Wie die Welt von innen ihre Form erhält

Epilog

von Ernst Peter Fischer

Ernst Peter Fischer
Wie die Welt von innen ihre Form erhält

Von Ernst Peter Fischer
 

Epilog
 
Die außen wahrnehmbare Wirklichkeit kommt dank der innen angelegten Möglichkeiten zustande, wobei es vielleicht vielen Menschen noch nicht ausreichend klar ist, daß sie in jedem Augenblick eine Fülle von Möglichkeiten haben, ihre Realität zu verlassen. Alles, was da ist, bemüht sich darum, die Welt der Möglichkeiten zu vergrößern. Die Atome schaffen die Möglichkeit der Existenz, die Gene schaffen die Möglichkeit des Menschen, die Menschen schaffen mit der Wissenschaft immer neue Möglichkeiten, das Leben zu führen. Es gibt eigentlich nichts außer den Möglichkeiten, die allerdings die ganze Welt ausmachen, und zwar für Faust die große und die kleine Welt. In beiden Fällen will er immer nur mehr – mehr Wissen, mehr Macht, mehr Sex, mehr Land. Und er weiß, daß es dieses Mehr in Form von Möglichkeiten gibt, wobei er als moderne Naturforscher den Weg dahin zu kennen meint.
 
Modern – das meint im Falle von Faust, daß er nicht mehr wie die Vertreter der Alchemie denkt, die nicht nur das wertvolle Innere von Stoffen – also das Gold aus dem Blei – befreien wollte, sondern die auch das Innere der Menschen befreien wollten, in denen Gehirne darauf warteten, ihr Wissen einzusetzen. Alchemisten wollten keineswegs etwas neu schaffen, und sie folgten der Natur vor allem, um sie zu vollenden, und dann tauchte die moderne Form der Naturwissenschaft auf, und die ging spätestens seit den Tagen von Faust völlig anders vor. Ihr Wahlspruch lautet, Wissen ist Macht, was genau bedeutet, daß man die Gesetze der Natur mit dem Ziel ihrer Unterwerfung ergründen soll. Seit ihren Anfängen versucht die westliche Wissenschaft, die Natur zu verstehen, um sie zu beherrschen. Und genau an dieser Stelle steckt auch der Unterschied zwischen der Alchemie aus alter Zeit und der Biotechnologie aus unseren Tagen, die hier als pars pro toto für die Wissenschaft steht und den Wandel durch genetische Eingriffe anstrebt. Denn während die Alchemie das Innere befreien wollte, bemüht sich die Biotechnologie, das Innere (genetisch verstanden) zu beherrschen. Für den Alchemisten befindet sich im Inneren des Menschen ein Geist, der darauf wartet, entschlackt und perfekt zu werden (mit dem Ziel von innen).
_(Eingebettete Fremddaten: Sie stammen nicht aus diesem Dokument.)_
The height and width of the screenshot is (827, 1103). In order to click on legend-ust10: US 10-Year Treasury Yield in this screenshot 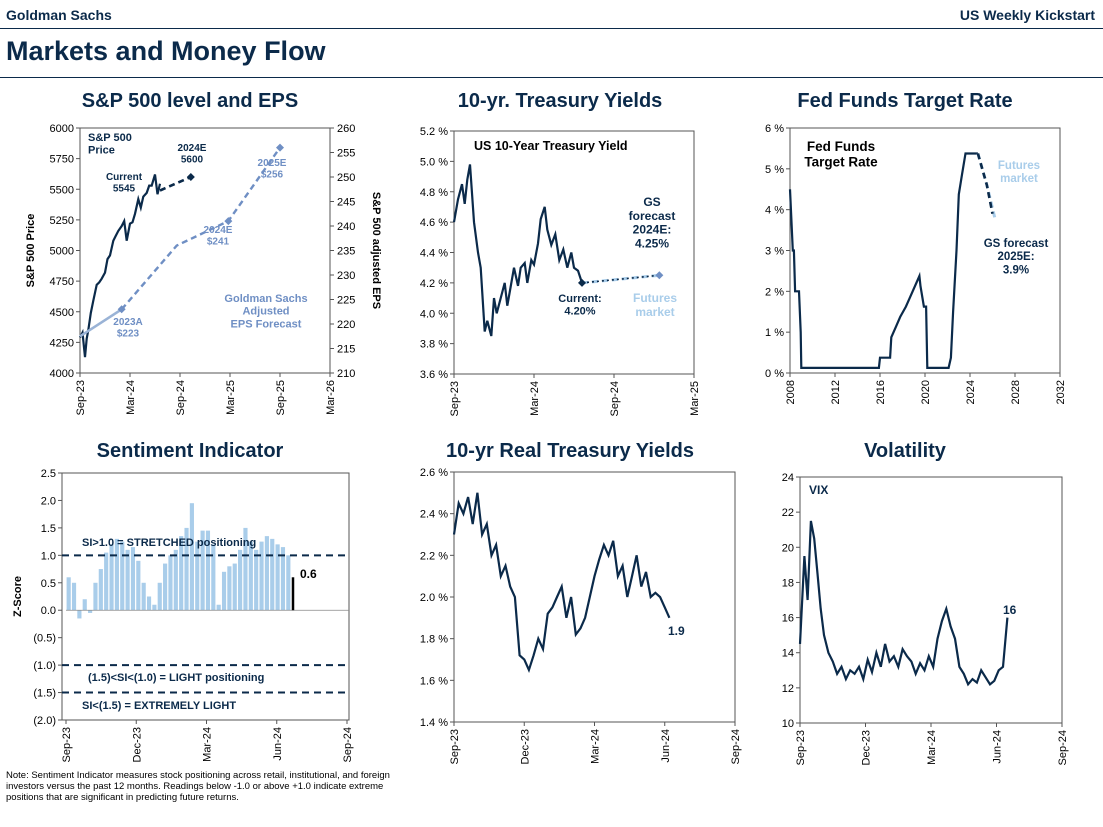, I will do `click(551, 146)`.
Für den Biotechnologen befindet sich im Inneren des Menschen ein Genom, das darauf wartet, verbessert zu werden (mit dem Ziel von außen).
 
Wer jetzt fragt, welche die den Menschen angemessenere Art ist, sollte bedenken, daß er es mit primär ästhetischen Wesen zu tun hat. Menschen erfahren erst, was schön ist, bevor sie lernen, was gut ist. Mit anderen Worten, Menschen streben nach Schönheit, und das heißt – frei nach Schiller – nach Vollkommenheit in Freiheit. Damit erkennt man ein Problem der modernen Wissenschaft, das die Alchemie nicht hatte. Denn mit genetischen Manipulationen wird Vollkommenheit in Unfreiheit geschaffen. Existierende Organismen sollen verbessert und auf einen Nutzen hin perfektioniert werden, und zwar durch Vorgaben von außen. Bei solchen Vorgängen wird nichts befreit, aber alles bestimmt, und zwar von außen. Der perfekte Mensch kann nicht mehr selbst entscheiden, was er will. Er ist somit vollkommen unfrei – und was immer er erreicht, er kann sich nicht darüber freuen und wird finden, daß sich sein Leben nicht lohnt. Dabei wissen wir doch, daß das Gegenteil der Fall ist, gerade weil wir eine Wissenschaft haben, die längst mehr kann als jede Alchemie. Sie kann vor allem verstehen, wie die Welt von Innen ihre Form erhält.